The danger of a malicious key logger is that it traps information before it can be encrypted. For example, banking websites provide a secure connection between your computer and the website so that all data is encrypted in transit. However, as you type a username and password, the key logger is recording those keystrokes, bypassing any and all security measures. Keyloggers not only have the ability to trap usernames and passwords, but credit card numbers, bank account numbers, private passphrases for encrypted files, financial records, email and so on.

Keyloggers are widely available online but are also easy to write, making them a real threat to personal security and an easy tool for the growing problem of identity theft. At this time there is no sure-fire way to protect yourself against all forms of key loggers, but there are steps you can take to minimize risk.

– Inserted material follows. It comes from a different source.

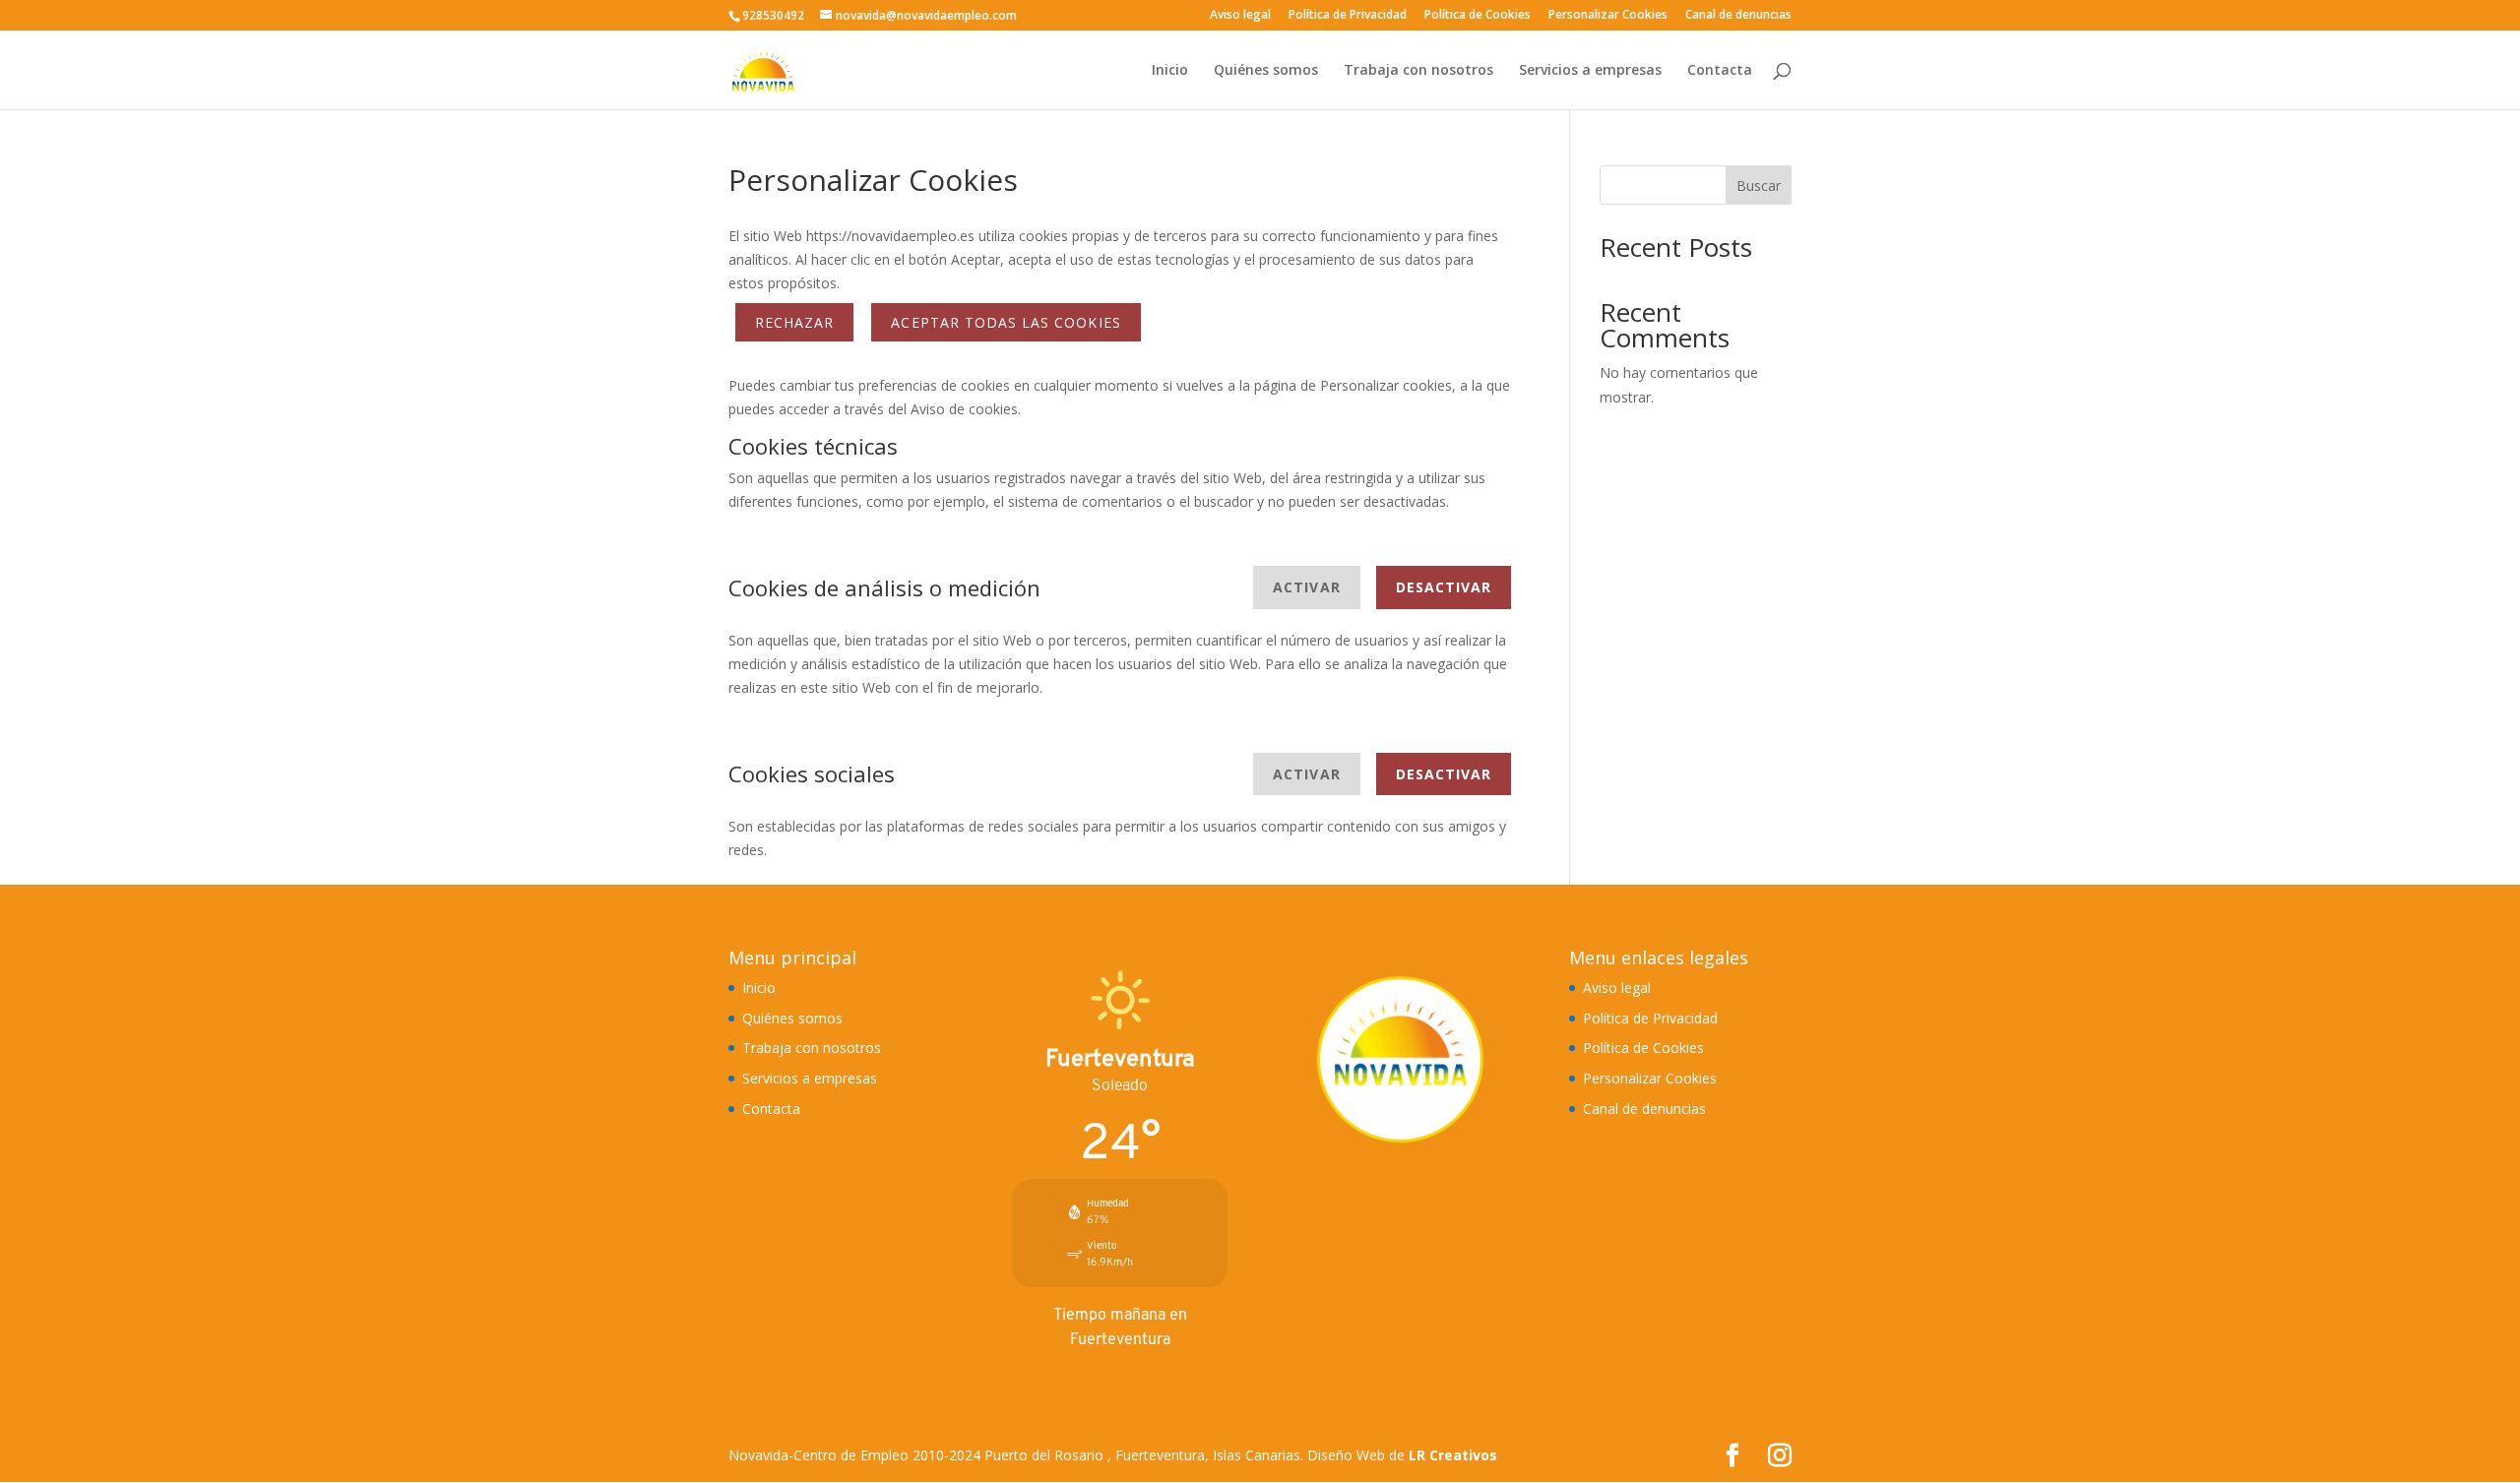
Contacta (1719, 71)
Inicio (1170, 71)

Install top-notch anti-virus and anti-spyware on your system, preferably programs that help to prevent key loggers and watch for keylogging activities. This doesn’t guarantee you won’t get a key logger, but it helps by recognizing and removing known key logger signatures.

Regularly check the processes running on your system looking for anything that doesn’t belong. In Windows® systems you can use Task Manager to view running processes. Third party applications are also available that will not only show you which processes are running, but will provide a direct link to information online regarding the nature of the process. If you are unfamiliar with running processes, this is a good place to start to familiarize yourself with what you should expect to see in your system, and what you shouldn’t.

A firewall commonly does not provide key logger protection but can alert you if a program is trying to send information out to the Internet. By stopping this action you can prevent a thief from retrieving a log, and be alerted to the possible presence of a key logger.

Other methods to ‘confuse’ a key logger include typing extra letters or numbers when entering secure information, then highlighting the characters that don’t belong and entering a legitimate character to replace them. You can also use a browser with a form-filler function that will keep usernames and passwords securely on your system, and fill them in automatically when you enter a site, without forcing you to use the mouse or keyboard. Additionally, there are programs that scan for key loggers, but they can detect legitimate processes as well, making it difficult for the average person to make real use of these tools.